What is expected: In the records below, can you pull out every line from the one containing "Task: Click the DeepSeek tag" through the one containing "Action: pos(671,98)", both included, and reproduce them unchanged?

Records
────────
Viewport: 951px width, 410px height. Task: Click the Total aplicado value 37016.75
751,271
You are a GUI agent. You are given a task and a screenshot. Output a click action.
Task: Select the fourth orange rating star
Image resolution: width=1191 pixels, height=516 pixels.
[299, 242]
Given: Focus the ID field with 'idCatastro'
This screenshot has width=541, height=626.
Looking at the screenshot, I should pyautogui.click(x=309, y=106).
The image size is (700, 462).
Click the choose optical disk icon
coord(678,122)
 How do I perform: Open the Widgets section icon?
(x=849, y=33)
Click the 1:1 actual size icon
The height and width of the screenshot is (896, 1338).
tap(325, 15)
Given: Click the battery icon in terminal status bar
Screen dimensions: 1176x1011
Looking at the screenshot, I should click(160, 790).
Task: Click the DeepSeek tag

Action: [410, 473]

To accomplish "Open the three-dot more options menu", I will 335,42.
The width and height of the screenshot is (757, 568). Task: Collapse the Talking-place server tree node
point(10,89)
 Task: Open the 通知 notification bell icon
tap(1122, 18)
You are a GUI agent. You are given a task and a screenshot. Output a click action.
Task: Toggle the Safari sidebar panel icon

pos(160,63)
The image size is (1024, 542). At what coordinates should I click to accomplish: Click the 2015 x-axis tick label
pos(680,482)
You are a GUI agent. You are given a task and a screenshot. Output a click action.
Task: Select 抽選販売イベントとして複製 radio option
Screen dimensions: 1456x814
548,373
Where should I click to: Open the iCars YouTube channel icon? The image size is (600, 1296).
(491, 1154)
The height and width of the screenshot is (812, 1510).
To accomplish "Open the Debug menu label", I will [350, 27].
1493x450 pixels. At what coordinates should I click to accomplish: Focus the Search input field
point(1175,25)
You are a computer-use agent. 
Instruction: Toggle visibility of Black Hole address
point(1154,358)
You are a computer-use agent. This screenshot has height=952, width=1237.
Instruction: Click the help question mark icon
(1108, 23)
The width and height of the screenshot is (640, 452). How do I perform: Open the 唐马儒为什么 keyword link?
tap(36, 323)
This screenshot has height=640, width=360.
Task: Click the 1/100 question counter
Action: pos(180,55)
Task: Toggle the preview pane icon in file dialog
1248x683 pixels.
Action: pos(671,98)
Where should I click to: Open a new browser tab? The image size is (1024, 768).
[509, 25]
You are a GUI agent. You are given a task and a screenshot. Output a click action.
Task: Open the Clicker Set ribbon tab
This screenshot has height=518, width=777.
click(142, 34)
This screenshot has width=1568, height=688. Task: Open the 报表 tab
────────
Solution for this task:
Task: Click the DeepSeek tag

Action: [410, 473]

To accomplish "Open the three-dot more options menu", I will 335,42.
The width and height of the screenshot is (757, 568). Task: Collapse the Talking-place server tree node
point(10,89)
 Task: Open the 通知 notification bell icon
tap(1122, 18)
You are a GUI agent. You are given a task and a screenshot. Output a click action.
Task: Toggle the Safari sidebar panel icon

pos(160,63)
The image size is (1024, 542). At what coordinates should I click to accomplish: Click the 2015 x-axis tick label
pos(680,482)
You are a GUI agent. You are given a task and a screenshot. Output a click action.
Task: Select 抽選販売イベントとして複製 radio option
Screen dimensions: 1456x814
548,373
Where should I click to: Open the iCars YouTube channel icon? The image size is (600, 1296).
(491, 1154)
The height and width of the screenshot is (812, 1510).
To accomplish "Open the Debug menu label", I will [350, 27].
1493x450 pixels. At what coordinates should I click to accomplish: Focus the Search input field
point(1175,25)
You are a computer-use agent. 
Instruction: Toggle visibility of Black Hole address
point(1154,358)
You are a computer-use agent. This screenshot has height=952, width=1237.
Instruction: Click the help question mark icon
(1108, 23)
The width and height of the screenshot is (640, 452). How do I perform: Open the 唐马儒为什么 keyword link?
tap(36, 323)
This screenshot has height=640, width=360.
Task: Click the 1/100 question counter
Action: pos(180,55)
Task: Toggle the preview pane icon in file dialog
1248x683 pixels.
Action: pos(671,98)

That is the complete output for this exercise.